• **READING TEXT**:
If we wish to be real human beings, spirit as well as flesh, soul as well as heart, we have to learn to wait. For if we never learn to wait, we will never learn to love someone other than ourselves. But most of all, waiting means waiting for someone else. It is a mystery, brushing by our face everyday like a stray leaf falling from a tree.

Anyone who has loved knows how much waiting goes into it - how much waiting is important for love to grow, to flourish through a lifetime.

Why is this? Why can't we have it right now, what we so desperately want and need? Why must we wait - two years, three years - and seemingly waste so much time? You might as well ask why a tree should take so long to bear fruits - the seed to flower - carbon to change to diamond.

There is no simple answer - no more than there is to life's other demands - having to say goodbye to someone you love because either you or they have made other commitments or because they have to grow and find the meaning of their own lives - you having to leave home and loved ones to find your own path. Good-byes, like waiting, are also sacraments of our lives.

Collected data
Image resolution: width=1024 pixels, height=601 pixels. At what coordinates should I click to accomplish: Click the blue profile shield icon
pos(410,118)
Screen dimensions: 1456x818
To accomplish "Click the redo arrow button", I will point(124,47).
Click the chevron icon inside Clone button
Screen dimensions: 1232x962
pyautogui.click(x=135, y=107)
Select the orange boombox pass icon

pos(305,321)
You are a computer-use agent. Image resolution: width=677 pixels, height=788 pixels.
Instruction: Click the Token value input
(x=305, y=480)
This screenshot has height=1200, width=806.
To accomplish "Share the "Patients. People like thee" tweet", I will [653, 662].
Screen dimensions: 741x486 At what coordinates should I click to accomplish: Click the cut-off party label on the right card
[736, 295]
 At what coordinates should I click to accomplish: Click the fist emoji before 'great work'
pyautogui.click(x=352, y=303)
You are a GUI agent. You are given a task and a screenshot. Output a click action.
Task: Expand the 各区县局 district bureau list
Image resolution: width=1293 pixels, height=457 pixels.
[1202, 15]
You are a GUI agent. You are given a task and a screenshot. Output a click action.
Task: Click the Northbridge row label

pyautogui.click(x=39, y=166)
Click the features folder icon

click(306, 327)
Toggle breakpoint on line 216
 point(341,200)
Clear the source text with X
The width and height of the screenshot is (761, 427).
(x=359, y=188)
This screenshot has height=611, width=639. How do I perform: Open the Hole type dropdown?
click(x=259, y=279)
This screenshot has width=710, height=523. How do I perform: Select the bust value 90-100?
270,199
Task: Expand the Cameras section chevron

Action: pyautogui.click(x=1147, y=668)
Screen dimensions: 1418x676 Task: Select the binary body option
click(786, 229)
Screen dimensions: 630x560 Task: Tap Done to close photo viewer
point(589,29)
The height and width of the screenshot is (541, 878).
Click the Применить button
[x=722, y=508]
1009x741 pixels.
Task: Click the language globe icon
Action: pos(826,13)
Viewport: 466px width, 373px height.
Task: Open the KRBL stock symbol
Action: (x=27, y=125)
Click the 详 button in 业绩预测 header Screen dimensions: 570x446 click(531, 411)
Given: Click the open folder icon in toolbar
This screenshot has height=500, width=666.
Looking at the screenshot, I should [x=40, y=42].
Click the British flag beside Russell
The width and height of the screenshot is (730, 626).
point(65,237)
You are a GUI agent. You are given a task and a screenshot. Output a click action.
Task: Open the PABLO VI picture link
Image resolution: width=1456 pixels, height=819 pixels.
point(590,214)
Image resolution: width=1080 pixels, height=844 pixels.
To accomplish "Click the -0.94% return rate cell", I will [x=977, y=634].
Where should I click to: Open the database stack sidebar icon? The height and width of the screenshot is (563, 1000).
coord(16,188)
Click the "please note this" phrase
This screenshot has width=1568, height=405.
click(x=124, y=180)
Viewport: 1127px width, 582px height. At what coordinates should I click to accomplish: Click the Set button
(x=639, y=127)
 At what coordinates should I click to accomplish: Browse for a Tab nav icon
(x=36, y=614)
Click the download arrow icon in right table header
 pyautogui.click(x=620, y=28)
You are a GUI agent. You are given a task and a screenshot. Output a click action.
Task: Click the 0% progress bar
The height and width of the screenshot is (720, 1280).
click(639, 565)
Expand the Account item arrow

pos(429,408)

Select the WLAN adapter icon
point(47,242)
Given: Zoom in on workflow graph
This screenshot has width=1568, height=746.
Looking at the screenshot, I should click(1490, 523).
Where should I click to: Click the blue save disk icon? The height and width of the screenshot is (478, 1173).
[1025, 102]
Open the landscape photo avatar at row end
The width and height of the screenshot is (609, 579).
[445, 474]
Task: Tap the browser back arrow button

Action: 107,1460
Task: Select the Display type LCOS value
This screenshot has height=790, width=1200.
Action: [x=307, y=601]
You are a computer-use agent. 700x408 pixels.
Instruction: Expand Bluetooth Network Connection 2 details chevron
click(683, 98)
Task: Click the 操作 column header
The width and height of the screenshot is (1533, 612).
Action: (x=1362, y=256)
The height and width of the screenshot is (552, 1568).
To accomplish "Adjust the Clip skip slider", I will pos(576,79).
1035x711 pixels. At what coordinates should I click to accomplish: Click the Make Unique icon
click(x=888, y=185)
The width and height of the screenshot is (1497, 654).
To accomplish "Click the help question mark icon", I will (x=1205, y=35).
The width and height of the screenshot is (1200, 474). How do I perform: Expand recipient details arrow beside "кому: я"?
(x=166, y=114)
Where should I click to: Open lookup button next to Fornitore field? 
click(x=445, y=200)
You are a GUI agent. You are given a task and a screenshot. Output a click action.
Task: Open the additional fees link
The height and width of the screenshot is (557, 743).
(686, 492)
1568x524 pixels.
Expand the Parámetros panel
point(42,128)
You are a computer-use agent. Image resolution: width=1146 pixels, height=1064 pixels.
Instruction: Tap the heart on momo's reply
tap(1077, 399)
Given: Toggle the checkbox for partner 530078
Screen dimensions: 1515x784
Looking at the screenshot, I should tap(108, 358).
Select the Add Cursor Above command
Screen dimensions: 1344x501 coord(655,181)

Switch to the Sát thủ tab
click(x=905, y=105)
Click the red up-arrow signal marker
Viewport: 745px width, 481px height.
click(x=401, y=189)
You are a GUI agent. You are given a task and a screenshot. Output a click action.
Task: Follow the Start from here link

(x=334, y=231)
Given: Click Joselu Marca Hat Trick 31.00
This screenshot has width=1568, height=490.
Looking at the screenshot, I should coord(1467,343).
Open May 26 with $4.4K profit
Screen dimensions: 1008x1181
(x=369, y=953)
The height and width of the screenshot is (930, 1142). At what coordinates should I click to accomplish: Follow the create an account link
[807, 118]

• **REQUIRED WORK**:
Pick up the reflection on waiting and love after its last sentence and carry it on. The listing was drawn from a separate source.

• **EXERCISE RESULT**:
All we know is that growth - the budding, the flowering of love needs patient waiting. We have to give each other a time to grow. There is no way we can make someone else truly love us or we them, except through time. So we give each other that mysterious gift of waiting - of being present without asking demands and rewards. There is nothing harder to do than this. It truly tests the depth and sincerity of our love. But there is life in the gift we give.

So lovers wait for each other - until they can see things the same way - or let each other freely see things in quite different ways. There are times when lovers hurt each other and cannot regain the balance of intimacy of the way they were. They have to wait - in silence - but still present to each other - until the pain subsides to an ache and then only a memory and the threads of the tapestry can be woven together again in a single love story.

What do we lose when we refuse to wait, when we try to find shortcuts through life - when we try to incubate love and rush blindly and foolishly into a commitment we are neither mature nor responsible enough to assume? We lose the hope of truly loving or of being loved. Think of all the great love stories of history and literature - isn't it of their very essence that they are filled with this strange but common mystery - that waiting is part of the substance - the basic fabric against which the story of that true love is written.

How can we ever find either life or true love if we are too impatient to wait for it? Waiting is a good thing only if something is worth waiting for.

How will you know if it's worth it? Gut feel. What if you don't trust your gut? Pray. You will be enlightened. Trust me.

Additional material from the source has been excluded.